AFAICT, it's mostly the Aero Games model, with some Zelazny (Jack of Shadows / Shadowjack) and Vance (Cugel the Clever), but I don't doubt that Lieber may have some influence- just don't have a cite or way to verify.
You mean like testimonials from some insider back in the day going, "yeah, I totally ripped off _______"?
 




Tony Vargas

Legend
Was the 1e thief’s scroll use from Vance/Zelanzy, or from the Mouser?
Not quite like any of them, but I'd say more like The Mouser. Shadowjack had substantial magical powers of his own. Cugel often used items. The Mouser was a failed magician's apprentice. I can't recall any of them using anything like a D&D scroll (but it's been a while).

The Grey Mouser though, had a fascination with languages and deciphered ancient writings on occasion, and Gygax's scroll-using feature comes from the Theif's Decipher Script special ability. FWIW
 


Tony Vargas

Legend
OD&D Thief.p.4 Might and Magic-
Well, Greyhawk.
here, we see the ability to read languages and read magical writings..... where did it come from? Well, my best guess is
So you don't have any of the insider testimonials you were looking for on that topic?

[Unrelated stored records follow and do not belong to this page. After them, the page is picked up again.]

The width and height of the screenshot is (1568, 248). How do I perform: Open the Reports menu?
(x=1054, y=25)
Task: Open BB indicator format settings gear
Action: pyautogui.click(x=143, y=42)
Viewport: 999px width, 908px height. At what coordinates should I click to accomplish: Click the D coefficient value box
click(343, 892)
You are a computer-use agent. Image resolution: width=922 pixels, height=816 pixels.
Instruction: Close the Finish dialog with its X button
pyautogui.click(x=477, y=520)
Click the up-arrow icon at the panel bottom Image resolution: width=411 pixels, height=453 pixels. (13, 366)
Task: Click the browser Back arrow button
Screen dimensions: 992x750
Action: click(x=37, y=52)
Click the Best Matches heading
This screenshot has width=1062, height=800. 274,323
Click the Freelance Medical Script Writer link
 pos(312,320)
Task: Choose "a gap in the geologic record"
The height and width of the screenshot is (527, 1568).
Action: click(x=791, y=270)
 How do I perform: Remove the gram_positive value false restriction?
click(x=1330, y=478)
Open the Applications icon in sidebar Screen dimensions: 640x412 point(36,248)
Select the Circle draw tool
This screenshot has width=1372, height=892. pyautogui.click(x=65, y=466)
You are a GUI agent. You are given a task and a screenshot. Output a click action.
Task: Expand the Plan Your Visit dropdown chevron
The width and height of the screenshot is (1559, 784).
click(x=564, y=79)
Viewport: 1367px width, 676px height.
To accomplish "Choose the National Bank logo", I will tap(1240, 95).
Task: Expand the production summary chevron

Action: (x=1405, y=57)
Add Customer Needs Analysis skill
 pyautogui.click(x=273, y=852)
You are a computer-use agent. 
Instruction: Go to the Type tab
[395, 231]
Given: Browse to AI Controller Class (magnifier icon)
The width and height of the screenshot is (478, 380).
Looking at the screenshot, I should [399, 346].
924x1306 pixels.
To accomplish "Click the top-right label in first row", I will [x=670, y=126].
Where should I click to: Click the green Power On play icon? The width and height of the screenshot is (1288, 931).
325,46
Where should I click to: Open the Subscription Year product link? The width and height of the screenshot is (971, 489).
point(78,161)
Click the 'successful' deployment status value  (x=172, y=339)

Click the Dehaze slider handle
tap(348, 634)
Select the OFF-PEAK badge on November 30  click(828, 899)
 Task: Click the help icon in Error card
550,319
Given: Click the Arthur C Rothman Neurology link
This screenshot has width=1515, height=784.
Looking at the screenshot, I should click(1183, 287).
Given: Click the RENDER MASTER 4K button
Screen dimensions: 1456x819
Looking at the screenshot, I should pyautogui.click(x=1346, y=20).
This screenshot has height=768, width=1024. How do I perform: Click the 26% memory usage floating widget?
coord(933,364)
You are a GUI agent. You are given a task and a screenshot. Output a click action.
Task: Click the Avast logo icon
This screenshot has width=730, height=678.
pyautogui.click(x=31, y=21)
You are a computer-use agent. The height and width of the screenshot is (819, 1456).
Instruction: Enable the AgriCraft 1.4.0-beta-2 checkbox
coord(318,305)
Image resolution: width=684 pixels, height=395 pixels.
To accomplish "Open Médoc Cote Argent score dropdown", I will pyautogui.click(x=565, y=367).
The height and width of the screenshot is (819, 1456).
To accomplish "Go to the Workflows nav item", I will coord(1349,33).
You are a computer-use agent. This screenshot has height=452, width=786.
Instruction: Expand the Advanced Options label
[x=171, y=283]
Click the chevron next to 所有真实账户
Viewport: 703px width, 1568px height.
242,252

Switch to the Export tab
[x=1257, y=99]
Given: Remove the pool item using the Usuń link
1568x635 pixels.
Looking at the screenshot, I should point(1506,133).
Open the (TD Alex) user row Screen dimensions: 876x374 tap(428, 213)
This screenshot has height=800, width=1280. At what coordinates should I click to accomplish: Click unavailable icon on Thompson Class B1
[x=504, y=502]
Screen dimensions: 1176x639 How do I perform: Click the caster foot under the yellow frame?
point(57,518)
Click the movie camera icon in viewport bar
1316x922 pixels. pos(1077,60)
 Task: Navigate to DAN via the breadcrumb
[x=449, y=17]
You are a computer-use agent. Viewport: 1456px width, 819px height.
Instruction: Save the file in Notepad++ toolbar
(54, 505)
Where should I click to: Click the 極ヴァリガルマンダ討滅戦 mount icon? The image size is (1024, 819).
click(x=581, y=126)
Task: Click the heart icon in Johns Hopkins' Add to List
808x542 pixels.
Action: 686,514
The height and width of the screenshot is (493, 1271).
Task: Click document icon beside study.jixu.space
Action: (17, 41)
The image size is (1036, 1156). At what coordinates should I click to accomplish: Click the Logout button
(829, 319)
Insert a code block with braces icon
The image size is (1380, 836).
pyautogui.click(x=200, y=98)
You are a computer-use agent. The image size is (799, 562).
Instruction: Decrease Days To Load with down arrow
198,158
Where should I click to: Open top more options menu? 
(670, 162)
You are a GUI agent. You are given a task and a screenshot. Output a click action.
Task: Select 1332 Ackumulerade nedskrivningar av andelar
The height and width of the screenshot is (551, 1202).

I was just looking at similarities because someone asked. The D&D Thief didn't use innate/powerful shadow-magic like Shadowjack, for instance, in fact, like Cugel, it didn't have innate magic, at all. It did use magic scrolls via Decipher script, which is closer to Lieber's Grey Mouser than the other two. There were other similarities.
There were differences, too, The Grey Mouser was a swordsman comparable to Fafhrd, though using a rapier rather than a broadsword - and no early-D&D Thief was the equal of a similar-XP (let alone level) Fighter, that way.